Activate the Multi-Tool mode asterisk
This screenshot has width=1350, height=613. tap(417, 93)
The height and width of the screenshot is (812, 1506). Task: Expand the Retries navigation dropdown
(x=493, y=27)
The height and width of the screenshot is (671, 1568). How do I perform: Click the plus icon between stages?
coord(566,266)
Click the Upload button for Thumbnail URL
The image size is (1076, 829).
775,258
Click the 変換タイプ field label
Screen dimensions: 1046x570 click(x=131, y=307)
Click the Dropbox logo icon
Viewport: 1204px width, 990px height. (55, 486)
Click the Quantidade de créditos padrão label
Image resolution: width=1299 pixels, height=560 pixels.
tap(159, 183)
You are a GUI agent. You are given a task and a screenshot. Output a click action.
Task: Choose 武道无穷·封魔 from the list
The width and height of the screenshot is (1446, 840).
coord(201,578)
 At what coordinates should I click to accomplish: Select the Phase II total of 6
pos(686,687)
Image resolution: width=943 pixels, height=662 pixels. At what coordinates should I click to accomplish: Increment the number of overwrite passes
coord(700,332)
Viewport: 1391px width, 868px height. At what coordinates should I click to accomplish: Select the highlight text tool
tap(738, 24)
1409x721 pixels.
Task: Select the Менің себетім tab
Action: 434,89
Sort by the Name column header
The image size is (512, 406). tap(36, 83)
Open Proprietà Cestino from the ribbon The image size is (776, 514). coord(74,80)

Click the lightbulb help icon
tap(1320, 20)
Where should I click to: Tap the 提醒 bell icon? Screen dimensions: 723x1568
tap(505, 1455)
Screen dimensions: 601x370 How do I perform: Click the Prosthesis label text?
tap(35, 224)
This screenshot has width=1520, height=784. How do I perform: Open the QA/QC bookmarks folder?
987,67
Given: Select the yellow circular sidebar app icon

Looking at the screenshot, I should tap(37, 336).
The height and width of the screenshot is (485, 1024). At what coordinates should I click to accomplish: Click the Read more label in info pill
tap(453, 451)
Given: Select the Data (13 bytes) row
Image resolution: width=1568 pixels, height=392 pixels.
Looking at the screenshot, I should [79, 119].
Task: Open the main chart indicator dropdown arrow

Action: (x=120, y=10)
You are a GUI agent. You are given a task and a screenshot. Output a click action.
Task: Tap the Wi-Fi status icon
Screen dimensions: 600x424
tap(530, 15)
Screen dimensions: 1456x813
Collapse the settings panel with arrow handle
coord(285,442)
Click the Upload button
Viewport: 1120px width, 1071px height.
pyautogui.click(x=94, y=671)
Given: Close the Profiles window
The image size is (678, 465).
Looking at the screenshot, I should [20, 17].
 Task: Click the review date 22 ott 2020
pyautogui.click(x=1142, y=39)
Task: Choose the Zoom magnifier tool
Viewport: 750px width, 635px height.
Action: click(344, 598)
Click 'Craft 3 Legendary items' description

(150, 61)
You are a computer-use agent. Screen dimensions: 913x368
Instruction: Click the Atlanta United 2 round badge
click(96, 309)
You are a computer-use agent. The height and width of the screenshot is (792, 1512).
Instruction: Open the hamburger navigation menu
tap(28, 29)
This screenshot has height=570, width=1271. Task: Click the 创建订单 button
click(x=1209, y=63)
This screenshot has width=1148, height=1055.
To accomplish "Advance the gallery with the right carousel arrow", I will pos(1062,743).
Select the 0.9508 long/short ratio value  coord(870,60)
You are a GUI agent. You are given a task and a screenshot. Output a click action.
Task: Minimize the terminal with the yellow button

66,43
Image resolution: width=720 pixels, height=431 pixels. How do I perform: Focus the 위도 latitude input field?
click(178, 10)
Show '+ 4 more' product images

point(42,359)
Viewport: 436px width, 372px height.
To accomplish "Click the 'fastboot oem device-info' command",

_____

### What needs to be done
Show every line from the listing that contains "Choose".

### Problem solution
Task: Choose 武道无穷·封魔 from the list
Task: Choose the Zoom magnifier tool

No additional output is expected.